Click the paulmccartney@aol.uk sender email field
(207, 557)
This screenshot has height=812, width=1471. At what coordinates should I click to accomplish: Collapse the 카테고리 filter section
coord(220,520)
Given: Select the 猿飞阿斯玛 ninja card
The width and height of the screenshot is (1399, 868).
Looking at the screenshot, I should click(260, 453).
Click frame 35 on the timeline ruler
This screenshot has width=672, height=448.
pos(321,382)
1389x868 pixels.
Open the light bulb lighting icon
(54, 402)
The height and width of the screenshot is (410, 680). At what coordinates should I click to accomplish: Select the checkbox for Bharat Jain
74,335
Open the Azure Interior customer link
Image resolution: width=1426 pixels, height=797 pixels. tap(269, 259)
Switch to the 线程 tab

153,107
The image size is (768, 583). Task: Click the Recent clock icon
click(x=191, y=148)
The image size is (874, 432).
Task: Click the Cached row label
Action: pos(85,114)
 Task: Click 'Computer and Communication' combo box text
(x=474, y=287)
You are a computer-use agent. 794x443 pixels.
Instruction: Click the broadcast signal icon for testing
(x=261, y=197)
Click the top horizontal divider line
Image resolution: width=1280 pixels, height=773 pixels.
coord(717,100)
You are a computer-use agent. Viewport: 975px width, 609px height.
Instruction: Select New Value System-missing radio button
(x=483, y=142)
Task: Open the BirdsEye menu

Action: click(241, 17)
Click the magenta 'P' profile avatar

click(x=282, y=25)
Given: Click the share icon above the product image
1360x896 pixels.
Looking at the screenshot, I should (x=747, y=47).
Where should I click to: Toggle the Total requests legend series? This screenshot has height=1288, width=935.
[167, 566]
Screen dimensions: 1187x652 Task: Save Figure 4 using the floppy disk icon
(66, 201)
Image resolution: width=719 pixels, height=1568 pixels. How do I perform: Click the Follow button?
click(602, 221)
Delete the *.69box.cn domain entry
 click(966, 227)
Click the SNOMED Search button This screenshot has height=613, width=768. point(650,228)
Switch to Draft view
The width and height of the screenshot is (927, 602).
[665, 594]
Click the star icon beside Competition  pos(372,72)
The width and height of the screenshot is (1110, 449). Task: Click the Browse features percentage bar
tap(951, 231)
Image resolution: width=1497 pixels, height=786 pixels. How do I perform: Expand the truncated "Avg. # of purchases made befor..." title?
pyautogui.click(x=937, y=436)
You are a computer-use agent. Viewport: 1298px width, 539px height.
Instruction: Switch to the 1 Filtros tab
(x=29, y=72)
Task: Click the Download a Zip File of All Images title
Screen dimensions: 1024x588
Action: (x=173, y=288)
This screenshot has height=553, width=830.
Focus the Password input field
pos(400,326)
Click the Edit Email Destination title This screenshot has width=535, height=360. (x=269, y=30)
::::
Problem requirements:
Can you copy out every entry above word for word, with nothing changed, added, or left out?

The reply:
Click the paulmccartney@aol.uk sender email field
(207, 557)
This screenshot has height=812, width=1471. At what coordinates should I click to accomplish: Collapse the 카테고리 filter section
coord(220,520)
Given: Select the 猿飞阿斯玛 ninja card
The width and height of the screenshot is (1399, 868).
Looking at the screenshot, I should click(260, 453).
Click frame 35 on the timeline ruler
This screenshot has width=672, height=448.
pos(321,382)
1389x868 pixels.
Open the light bulb lighting icon
(54, 402)
The height and width of the screenshot is (410, 680). At what coordinates should I click to accomplish: Select the checkbox for Bharat Jain
74,335
Open the Azure Interior customer link
Image resolution: width=1426 pixels, height=797 pixels. tap(269, 259)
Switch to the 线程 tab

153,107
The image size is (768, 583). Task: Click the Recent clock icon
click(x=191, y=148)
The image size is (874, 432).
Task: Click the Cached row label
Action: pos(85,114)
 Task: Click 'Computer and Communication' combo box text
(x=474, y=287)
You are a computer-use agent. 794x443 pixels.
Instruction: Click the broadcast signal icon for testing
(x=261, y=197)
Click the top horizontal divider line
Image resolution: width=1280 pixels, height=773 pixels.
coord(717,100)
You are a computer-use agent. Viewport: 975px width, 609px height.
Instruction: Select New Value System-missing radio button
(x=483, y=142)
Task: Open the BirdsEye menu

Action: click(241, 17)
Click the magenta 'P' profile avatar

click(x=282, y=25)
Given: Click the share icon above the product image
1360x896 pixels.
Looking at the screenshot, I should (x=747, y=47).
Where should I click to: Toggle the Total requests legend series? This screenshot has height=1288, width=935.
[167, 566]
Screen dimensions: 1187x652 Task: Save Figure 4 using the floppy disk icon
(66, 201)
Image resolution: width=719 pixels, height=1568 pixels. How do I perform: Click the Follow button?
click(602, 221)
Delete the *.69box.cn domain entry
 click(966, 227)
Click the SNOMED Search button This screenshot has height=613, width=768. point(650,228)
Switch to Draft view
The width and height of the screenshot is (927, 602).
[665, 594]
Click the star icon beside Competition  pos(372,72)
The width and height of the screenshot is (1110, 449). Task: Click the Browse features percentage bar
tap(951, 231)
Image resolution: width=1497 pixels, height=786 pixels. How do I perform: Expand the truncated "Avg. # of purchases made befor..." title?
pyautogui.click(x=937, y=436)
You are a computer-use agent. Viewport: 1298px width, 539px height.
Instruction: Switch to the 1 Filtros tab
(x=29, y=72)
Task: Click the Download a Zip File of All Images title
Screen dimensions: 1024x588
Action: (x=173, y=288)
This screenshot has height=553, width=830.
Focus the Password input field
pos(400,326)
Click the Edit Email Destination title This screenshot has width=535, height=360. (x=269, y=30)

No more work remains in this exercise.